After Don Larsen’s retirement from baseball in 1969, he worked in various jobs, including as a color commentator, a sales representative, and a greeter at a casino. In the 1990s, Larsen began to struggle with alcoholism and his health began to decline. In 2014, Larsen’s family revealed that he had been diagnosed with dementia.

Larsen’s life after baseball

Larsen continued to work in various capacities in the game of baseball after retirement as a player. In 1967, he became a color commentator for the San Francisco Giants. He also operated a baseball youth camp in Granville, New York for several years.

Larsen battled alcoholism and depression throughout his post-baseball life. In 1976, he was involved in a near-fatal car accident that left him with permanent scars. Larsen eventually overcame his addiction and depression, and in 1987 he published his autobiography, The Perfect Yankee.

Larsen died on January 1, 2020, at the age of 90.

Larsen’s legacy

Don Larsen, who died on January 1 at the age of 90, was best known for pitching a perfect game in the 1956 World Series.
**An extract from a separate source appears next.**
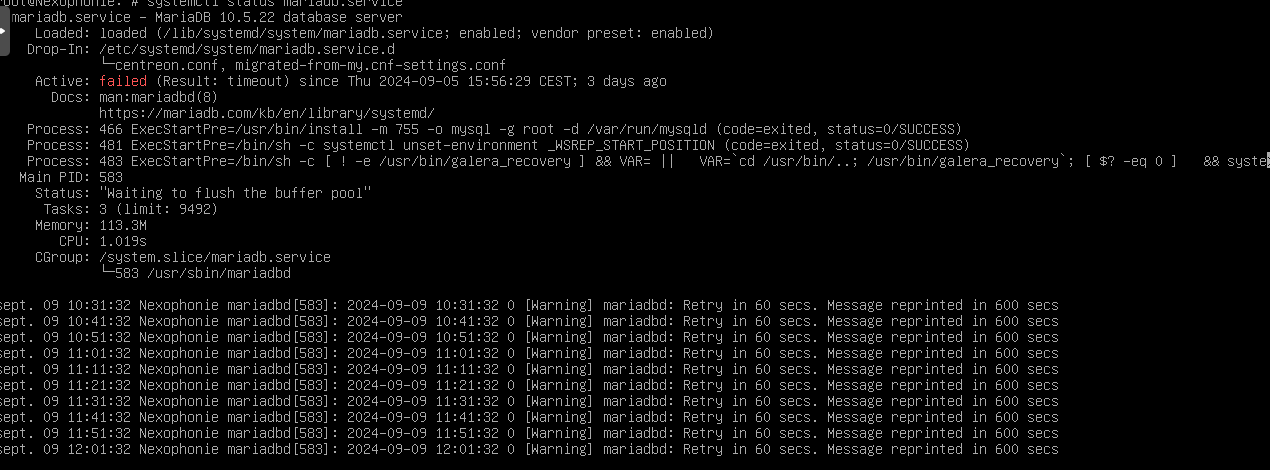1270x470 pixels.
Task: Click the 'vendor preset: enabled' text
Action: (622, 33)
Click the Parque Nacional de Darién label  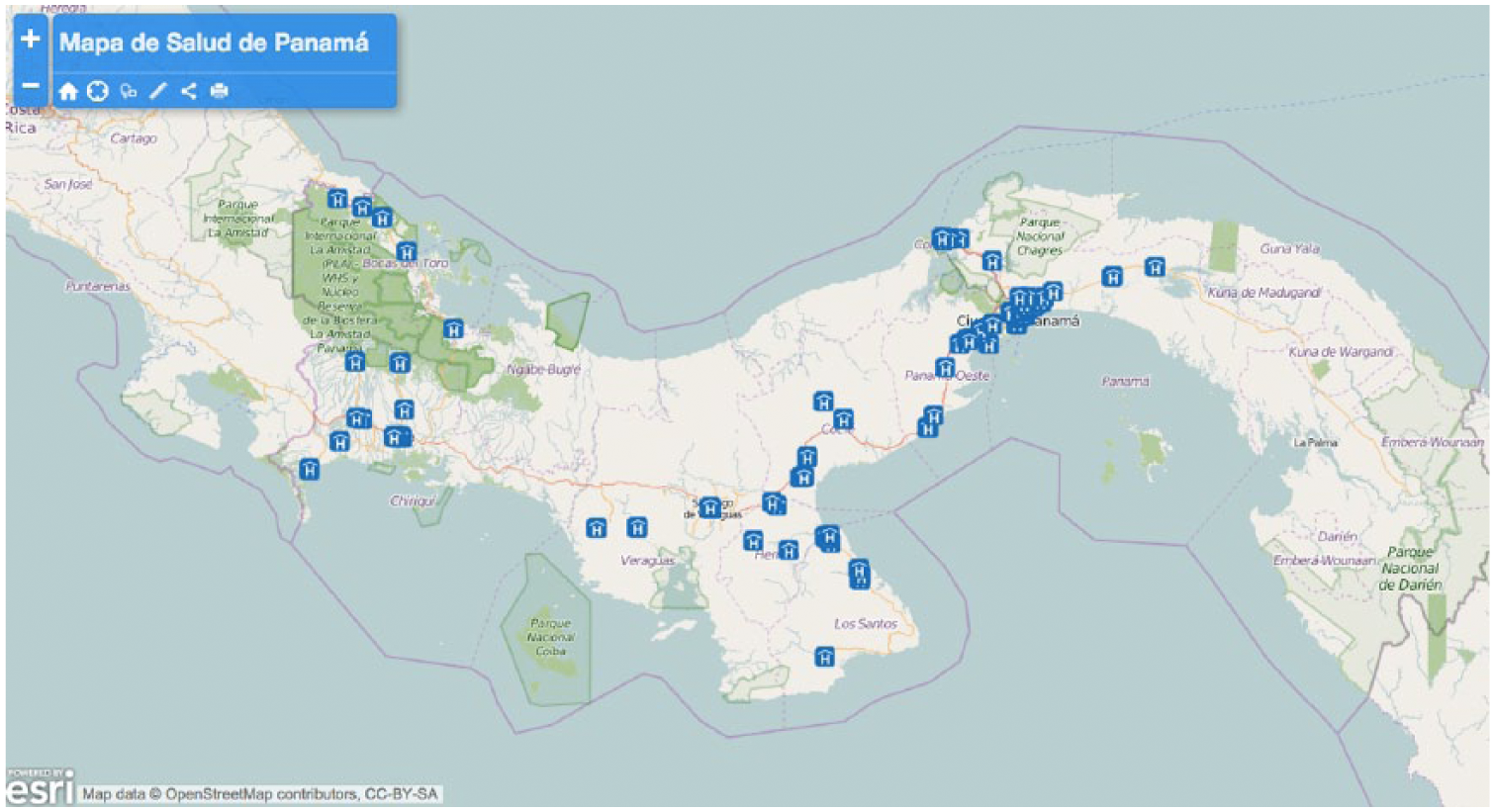1410,569
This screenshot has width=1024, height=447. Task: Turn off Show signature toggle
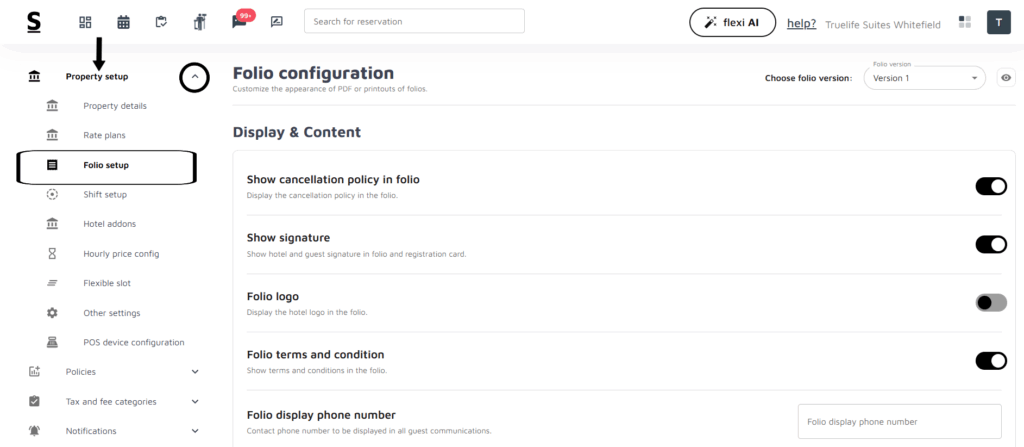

But his life after baseball was just as fascinating.

Larsen went on to work as a commercial fisherman, ao he could be out on the open sea like he was used to as a professional ballplayer. He also had stints as a real estate agent, a car salesman, and a hunting and fishing guide. In his later years, he became an outspoken advocate for Alzheimer’s research and awareness.

Larsen’s perfect game was truly a remarkable achievement, but his post-baseball life was just as impressive. He will be remembered not only for his baseball accomplishments but also for his work off the field.